Yes. We have -- when we started out with the launch of Ectosan Vet and CleanTreat, we need to start -- we need to have a starting point, and we started with having the CleanTreat part of that solution on a PSV, which is we knew was very costly. It wasn't so costly at that time, but it became more and more costly as the cost of the PSV and the systems were developing as we moved along. And it was also even if it had desired mobility so we can move it along the coast and be where the need were at the right time, it had some operational complexities. Then we went on to look at and we have developed and have available integrated models for CleanTreat in wellboats, but that was again dependent on wellboats being built at the size that we desired.
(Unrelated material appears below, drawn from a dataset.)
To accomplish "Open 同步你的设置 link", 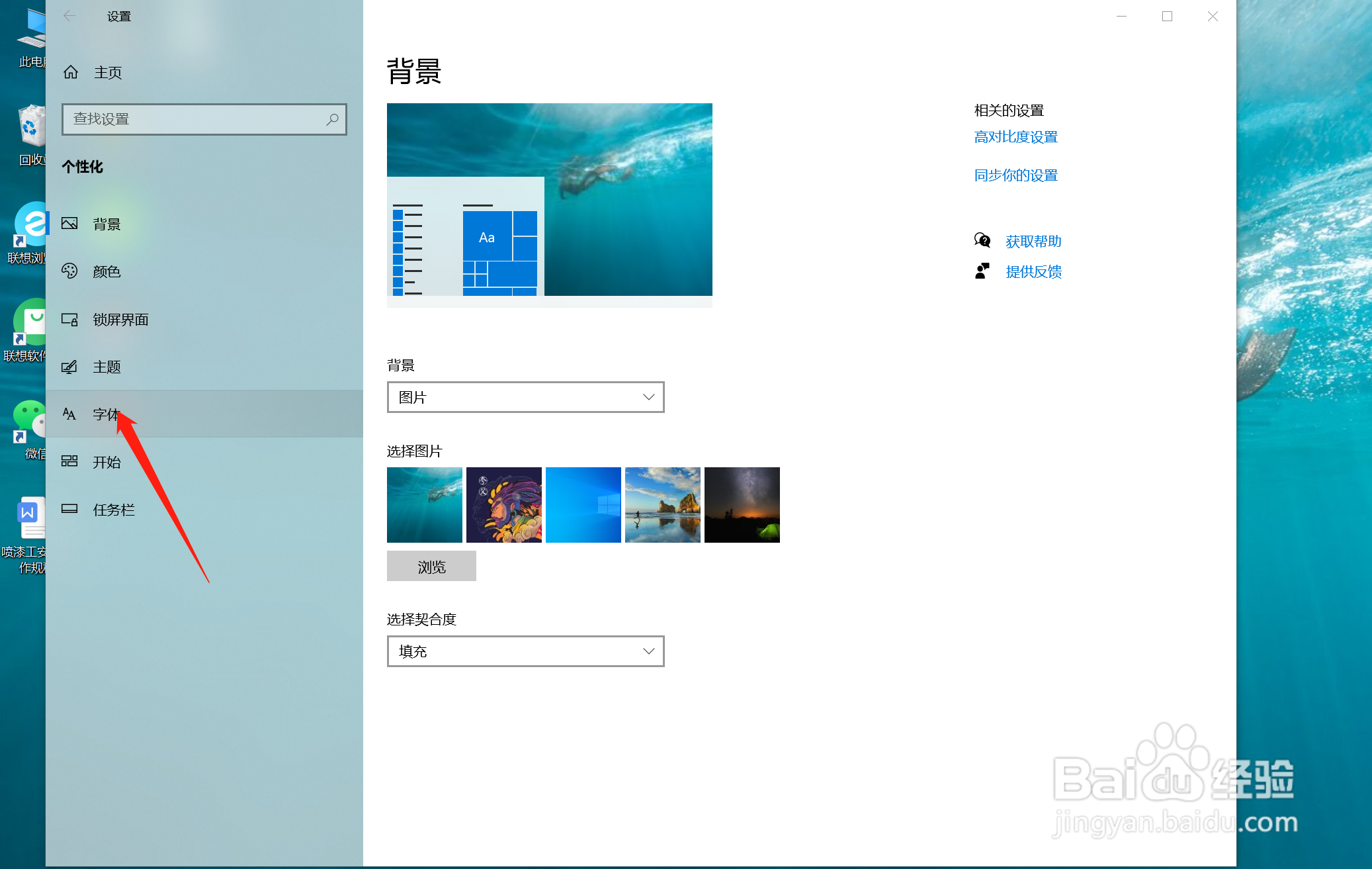I will (1015, 175).
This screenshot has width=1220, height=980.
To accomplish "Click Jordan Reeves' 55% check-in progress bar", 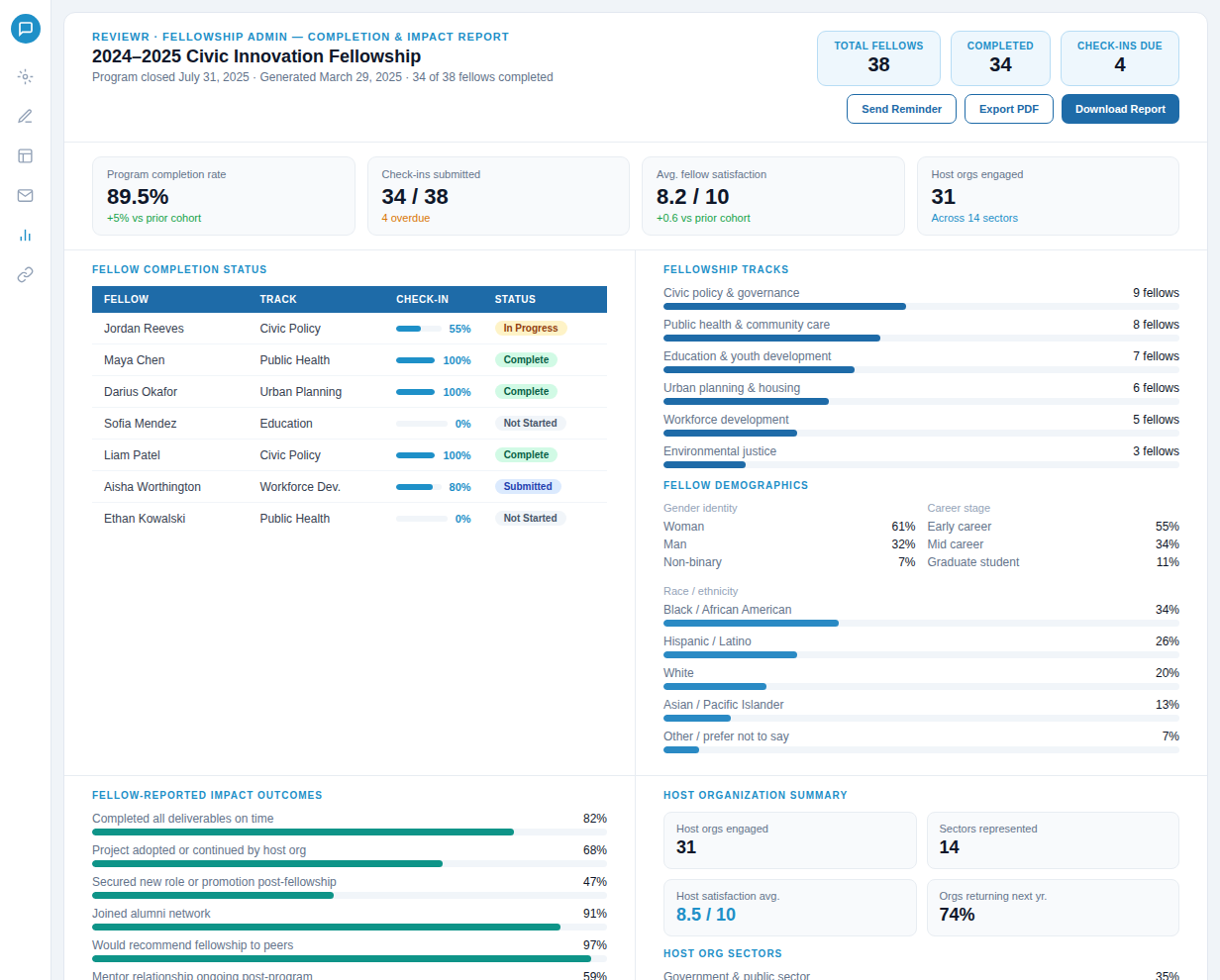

Then we looked at the barge model, which took down the cost and the complexity somewhat.
The next step that we have been developing now is to take the CleanTreat part of the solution on land, which enables us to take down the cost significantly and also the complexity of how to operate the solution, both for us, but also for the farmers. Fixed land-based will enable less complex operations that will benefit us, but also the farmers and definitely a less costly solution. And as I said, we believe now that we are in a position now going forward to offer such a solution with a cost that is competitive to other sea lice delicing methods, which has been a hurdle in the -- for the solution in the initial phase of the launch of the solution.
Great. And one last question. How do you plan to strengthen the commercial efforts within Advanced Nutrition? What will that look like?
We have been working on that, I will say, constantly for -- I think for a long time. And we have further focused on that over the last year and the last quarters. It has to do with how you do the setup, both in terms of commercial resources, combined with technical service resources. So you give the customer what they need in order to be sure that we do that. But it has also to do with the right people in the right places, and we are very, very happy with the commercial setup that we have in Advanced Nutrition at the moment. They are very, very good at what they are doing, and they are getting better and better as we are speaking. But it also has to position the right persons in the right places in order to, not only cover the [ existing ] market, but also emerging markets. And that is -- so it's a combination between those things that we have been working on, that we continue to work on. But I just want to underscore that we are very happy with the commercial setup that we have in Advanced Nutrition now. It is very good, and it's becoming better and better as we are moving forward.
Great. Thank you. That concludes the Q&A session.
Thank you, [ Carina ]. And I think that also concludes our presentation. So thank you for attending.